Однажды поступил вызов к женщине, у которой отмечалась высокая температура. Обычно на «температуру» неотложка не выезжает. Это сфера участковых врачей. Но в тот раз медсестра приняла вызов. Подъехали к нужному дому, я спустилась вниз по ступенькам в полутемную квартиру. В комнате застала молодую женщину. Она была одета в несколько теплых кофт поверх домашнего халата, ее грудную клетку крест-накрест перепоясывал шерстяной платок, колени были обмотаны какими –то шарфами, на ногах — валенки, хотя было тепло. Голос у нее был тихий, слабый. Жаловалась на постоянный озноб, боли и опухание коленных суставов, кашель.

Рассказала, что у нее уже не один месяц держится температура, что заболела она после родов, долго лежала с воспалением легких, однако ее выписали, якобы, врач сказал ей, что «на воздухе будет легче», но температура продолжала держаться. Потом она еще несколько раз лежала в больнице с разными диагнозами. Она показала мне лежащий на столе целый ворох выписок и анализов. Я спросила, а что говорит ее участковый врач? Она ответила: «Он сказал, что когда поставит диагноз, тогда положит в больницу».

Ворох выписок меня просто испугал: где взять время на их изучение. Я стала бегло их просматривать (время поджимало, на руках еще вызовы), но это только прибавило вопросов. Почему столько разных диагнозов: мастит, нефрит, воспаление легких, ревмокардит, артрит?
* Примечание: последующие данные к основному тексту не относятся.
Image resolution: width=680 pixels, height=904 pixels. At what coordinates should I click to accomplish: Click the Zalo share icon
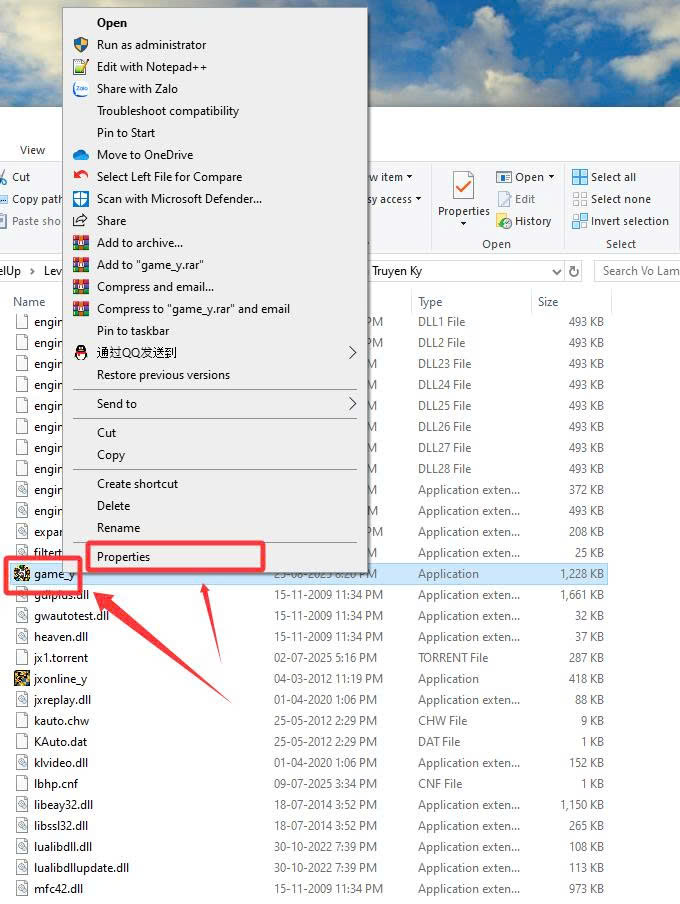[x=81, y=89]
Судя по выпискам, у больной — ни одного здорового органа. И анализы плохие, в моче белок, лейкоциты, в крови — повышенное РОЭ, лейкоцитоз. И это на фоне постоянно повышенной температуры.

Но что-то надо делать, так уехать я не могу.

В первую очередь озадачивал этот разнобой в диагнозах, который косвенно говорил о каком-то системном аутоимунном заболевании, когда поражаются многие функциональные системы и внутренние органы: легкие, суставы, сердце, почки и пр.

У меня еще были свежи в памяти институтские лекции об аутоимунных болезнях. При них в организме вырабатываются антитела против собственных клеток организма. То есть, ткани и органы начинают восприниматься организмом как чужеродные, и организм работает, в сущности, на самоуничтожение. Понимание патогенеза, раскрытие механизмов этой патологии было тогда новым словом в медицине.

Еще я заметила при осмотре больной какую-то красноту на щеках, которую при тусклом свете было не разглядеть как следует. Говорю ей, подойдите ближе к свету. Повернула ее к лампочке и тут увидела на ее лице «бабочку» (это повреждения кожи, характерные для красной волчанки, которые имеют очертания крыльев бабочки). Я выписала ей направление в больницу с диагнозом «красная волчанка» и сказала, чтобы она ждала перевозку.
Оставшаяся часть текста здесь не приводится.